What is the best nail strengthener? I haven't used one before but I was looking into getting either OPI Nail Envy or one of the many from Essie. Are there any better options out there though? Thanks


----------



## Cara (Apr 4, 2013)

Where are you in the world?
  	Im in the UK, and i just got myself an Avon Gel Strength base coat - its amazing! Weve got some stupidly cold weather here and usually my nails snap - what with mummy duty - washing up every 5 minutes, tidying, hands on all the time, when i nip out the cold air seems to be the final straw, but since using this i have had no broken nails.


----------



## themakeupmommy1 (Apr 4, 2013)

I am in the U.S. I will see if I can get a bottle of that because I am doing all those same mommy duties  and my nails take quite the beating as well.


----------



## The AngloFiles (Apr 4, 2013)

If you have Sally Beauty stores nearby, try their store brand, ACI. They make a Growth Spurt, Gelous, and Yellow Stopper. The Growth Spurt helps to make them grow faster (obviously) and grow healthier. Gelous dries almost as thick as a gel, without the damage soaking causes; some report serious thinning of the nails after using gel. Having a thick polish holds the nails while they grow out. Yellow Stopper's original purpose is just what it say and I can testify to its efficacy.

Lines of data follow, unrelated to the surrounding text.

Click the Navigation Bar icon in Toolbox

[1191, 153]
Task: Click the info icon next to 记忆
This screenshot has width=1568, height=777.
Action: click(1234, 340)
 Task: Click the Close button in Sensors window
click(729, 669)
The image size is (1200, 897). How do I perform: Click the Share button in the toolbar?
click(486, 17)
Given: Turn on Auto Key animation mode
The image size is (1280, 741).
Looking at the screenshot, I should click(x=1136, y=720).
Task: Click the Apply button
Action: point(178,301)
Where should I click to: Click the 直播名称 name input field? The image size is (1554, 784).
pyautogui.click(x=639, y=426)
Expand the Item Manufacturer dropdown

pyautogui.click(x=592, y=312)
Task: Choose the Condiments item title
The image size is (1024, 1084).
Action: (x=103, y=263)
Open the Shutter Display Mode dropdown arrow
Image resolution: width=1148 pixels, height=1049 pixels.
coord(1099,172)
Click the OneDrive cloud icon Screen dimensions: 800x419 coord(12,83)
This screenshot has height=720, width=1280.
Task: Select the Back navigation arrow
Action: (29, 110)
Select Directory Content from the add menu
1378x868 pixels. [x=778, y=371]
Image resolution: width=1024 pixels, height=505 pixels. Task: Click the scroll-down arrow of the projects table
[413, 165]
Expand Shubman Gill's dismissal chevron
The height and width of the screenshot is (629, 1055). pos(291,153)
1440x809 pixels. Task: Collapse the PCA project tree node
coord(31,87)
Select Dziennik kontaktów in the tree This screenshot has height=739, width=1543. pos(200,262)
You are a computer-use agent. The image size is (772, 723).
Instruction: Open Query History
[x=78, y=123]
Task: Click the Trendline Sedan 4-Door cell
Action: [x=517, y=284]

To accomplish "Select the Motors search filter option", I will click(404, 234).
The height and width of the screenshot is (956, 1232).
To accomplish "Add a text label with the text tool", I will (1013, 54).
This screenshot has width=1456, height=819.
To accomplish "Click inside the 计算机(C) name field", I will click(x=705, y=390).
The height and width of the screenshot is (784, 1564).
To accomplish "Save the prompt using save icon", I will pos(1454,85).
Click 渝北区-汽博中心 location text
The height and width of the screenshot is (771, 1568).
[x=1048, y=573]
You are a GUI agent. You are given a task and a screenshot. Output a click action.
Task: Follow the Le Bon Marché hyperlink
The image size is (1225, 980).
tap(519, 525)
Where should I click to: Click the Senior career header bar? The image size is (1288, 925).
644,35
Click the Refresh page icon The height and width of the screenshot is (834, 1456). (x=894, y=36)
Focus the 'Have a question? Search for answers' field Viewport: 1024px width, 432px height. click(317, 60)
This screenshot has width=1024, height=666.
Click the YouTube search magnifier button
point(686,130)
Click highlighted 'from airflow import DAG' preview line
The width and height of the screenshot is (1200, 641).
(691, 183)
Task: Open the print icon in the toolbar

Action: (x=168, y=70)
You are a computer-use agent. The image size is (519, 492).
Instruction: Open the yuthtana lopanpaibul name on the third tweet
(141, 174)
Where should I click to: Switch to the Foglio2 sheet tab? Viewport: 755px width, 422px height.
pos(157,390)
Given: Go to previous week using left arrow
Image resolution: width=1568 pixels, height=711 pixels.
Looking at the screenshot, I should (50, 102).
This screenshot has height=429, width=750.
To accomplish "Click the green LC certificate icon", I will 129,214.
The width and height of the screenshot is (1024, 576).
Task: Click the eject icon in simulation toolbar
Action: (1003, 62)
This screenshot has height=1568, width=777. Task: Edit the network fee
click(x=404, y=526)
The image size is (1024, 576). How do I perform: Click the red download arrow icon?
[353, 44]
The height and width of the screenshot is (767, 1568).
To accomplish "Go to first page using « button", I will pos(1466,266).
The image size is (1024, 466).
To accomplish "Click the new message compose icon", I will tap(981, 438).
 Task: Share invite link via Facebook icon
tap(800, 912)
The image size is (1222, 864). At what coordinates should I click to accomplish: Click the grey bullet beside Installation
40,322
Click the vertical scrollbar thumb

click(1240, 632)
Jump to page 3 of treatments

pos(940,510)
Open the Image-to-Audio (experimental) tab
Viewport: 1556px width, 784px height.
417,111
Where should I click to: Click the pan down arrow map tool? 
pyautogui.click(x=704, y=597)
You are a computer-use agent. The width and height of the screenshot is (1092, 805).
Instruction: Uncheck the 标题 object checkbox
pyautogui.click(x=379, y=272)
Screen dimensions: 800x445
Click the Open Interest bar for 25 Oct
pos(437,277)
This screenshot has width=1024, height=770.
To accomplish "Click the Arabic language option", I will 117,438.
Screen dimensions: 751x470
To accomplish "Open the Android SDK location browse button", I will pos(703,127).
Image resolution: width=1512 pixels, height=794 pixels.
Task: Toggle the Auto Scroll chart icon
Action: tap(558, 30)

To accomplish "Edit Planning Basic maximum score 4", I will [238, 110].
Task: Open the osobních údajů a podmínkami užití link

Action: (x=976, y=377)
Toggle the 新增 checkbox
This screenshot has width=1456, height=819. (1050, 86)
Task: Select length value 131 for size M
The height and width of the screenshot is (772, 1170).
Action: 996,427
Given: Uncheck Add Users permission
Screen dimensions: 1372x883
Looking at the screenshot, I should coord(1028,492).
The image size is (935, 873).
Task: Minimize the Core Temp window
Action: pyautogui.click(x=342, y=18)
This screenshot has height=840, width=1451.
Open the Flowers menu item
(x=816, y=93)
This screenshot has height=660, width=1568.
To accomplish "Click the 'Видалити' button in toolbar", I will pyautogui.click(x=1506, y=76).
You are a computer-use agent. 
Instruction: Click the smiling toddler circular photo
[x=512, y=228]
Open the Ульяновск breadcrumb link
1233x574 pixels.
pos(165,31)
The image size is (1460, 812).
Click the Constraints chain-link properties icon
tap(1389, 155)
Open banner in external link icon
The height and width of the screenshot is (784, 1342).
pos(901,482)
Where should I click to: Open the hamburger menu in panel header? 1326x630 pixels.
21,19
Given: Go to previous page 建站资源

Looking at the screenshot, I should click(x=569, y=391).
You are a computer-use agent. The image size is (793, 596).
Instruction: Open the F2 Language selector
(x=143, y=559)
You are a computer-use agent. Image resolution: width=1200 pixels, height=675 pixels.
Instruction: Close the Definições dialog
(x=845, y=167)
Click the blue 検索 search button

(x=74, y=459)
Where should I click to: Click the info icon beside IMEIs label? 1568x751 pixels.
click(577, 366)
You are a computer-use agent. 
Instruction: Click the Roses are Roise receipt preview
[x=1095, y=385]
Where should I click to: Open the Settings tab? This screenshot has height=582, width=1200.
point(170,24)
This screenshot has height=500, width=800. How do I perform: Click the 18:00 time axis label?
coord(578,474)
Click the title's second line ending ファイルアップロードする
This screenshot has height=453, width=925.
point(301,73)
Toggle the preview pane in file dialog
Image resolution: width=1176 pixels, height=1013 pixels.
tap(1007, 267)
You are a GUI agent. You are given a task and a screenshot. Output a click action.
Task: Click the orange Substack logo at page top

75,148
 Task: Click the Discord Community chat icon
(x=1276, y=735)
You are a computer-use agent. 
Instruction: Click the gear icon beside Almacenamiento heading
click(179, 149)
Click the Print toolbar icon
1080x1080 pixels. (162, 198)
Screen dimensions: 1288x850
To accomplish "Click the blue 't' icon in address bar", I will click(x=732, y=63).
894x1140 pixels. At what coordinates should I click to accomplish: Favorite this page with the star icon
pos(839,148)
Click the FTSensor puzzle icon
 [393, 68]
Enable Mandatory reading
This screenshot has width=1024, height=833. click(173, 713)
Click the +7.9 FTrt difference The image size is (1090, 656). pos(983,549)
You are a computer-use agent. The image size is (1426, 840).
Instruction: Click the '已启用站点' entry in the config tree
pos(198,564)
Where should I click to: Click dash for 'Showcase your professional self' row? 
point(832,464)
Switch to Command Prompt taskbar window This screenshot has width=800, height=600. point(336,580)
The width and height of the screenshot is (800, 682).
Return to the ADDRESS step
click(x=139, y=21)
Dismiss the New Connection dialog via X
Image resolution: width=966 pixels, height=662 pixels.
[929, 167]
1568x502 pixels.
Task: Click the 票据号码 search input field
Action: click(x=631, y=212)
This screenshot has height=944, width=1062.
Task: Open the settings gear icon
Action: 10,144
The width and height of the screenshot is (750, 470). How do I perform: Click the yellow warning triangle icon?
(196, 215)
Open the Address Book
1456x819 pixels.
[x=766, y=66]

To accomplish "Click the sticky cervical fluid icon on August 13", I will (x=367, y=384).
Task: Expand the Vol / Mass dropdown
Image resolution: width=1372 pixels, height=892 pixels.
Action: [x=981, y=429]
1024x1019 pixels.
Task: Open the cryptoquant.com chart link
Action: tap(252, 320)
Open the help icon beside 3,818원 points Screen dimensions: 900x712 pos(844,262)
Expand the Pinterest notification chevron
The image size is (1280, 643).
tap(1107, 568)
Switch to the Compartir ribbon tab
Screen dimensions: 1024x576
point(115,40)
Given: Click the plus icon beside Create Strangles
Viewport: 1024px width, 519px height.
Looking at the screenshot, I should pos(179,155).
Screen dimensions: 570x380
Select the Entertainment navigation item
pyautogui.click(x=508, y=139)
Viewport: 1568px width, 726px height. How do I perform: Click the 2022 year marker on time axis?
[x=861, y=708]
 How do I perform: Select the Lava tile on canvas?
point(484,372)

  	Now, what most people _don't_ know about Yellow Stopper is its brilliance in removing glitter polish. Anyone who has ever worn a glitter bomb knows is what a pain it is to remove it. Apply three coats (a lot, I know) and then paint on as much glitter polish as you wish. When you tire of that colour, use as orange stick or another finger nail and gently pry up the edge of the polish at the cuticle. Zoop! The paint pops off, usually in one solid piece!
  	Hallelujah!

  	Some prefer a slightly watered down school glue. It works, but takes a long time to dry and you cannot get your nails wet while the two-three coats are drying until you have a layer of polish over the glue. Yellow stop is much easier.


----------



## themakeupmommy1 (Apr 4, 2013)

Wow great tips, thank you! I have a Sally's right by my house so they would be easy to pick up.


----------



## AnyMakeupArtist (Sep 27, 2016)

themakeupmommy1 said:


> What is the best nail strengthener? I haven't used one before but I was looking into getting either OPI Nail Envy or one of the many from Essie. Are there any better options out there though? Thanks



*OPI Nail Envy is the best nail strengthener I have used so far.*


----------



## juraseka (Jul 26, 2017)

I like Nail Envy, I also use CND Solar Oil to help. My newest product is Hard As Hoof and it's supposed to really help the peeling and weakness my nails experience... Will report back!


----------



## toupeemoor (Nov 10, 2017)

This is exactly what I need. I will certainly try Nail Envy. I tend to break my polish the day I get it done most of the time so I definitely need this.


----------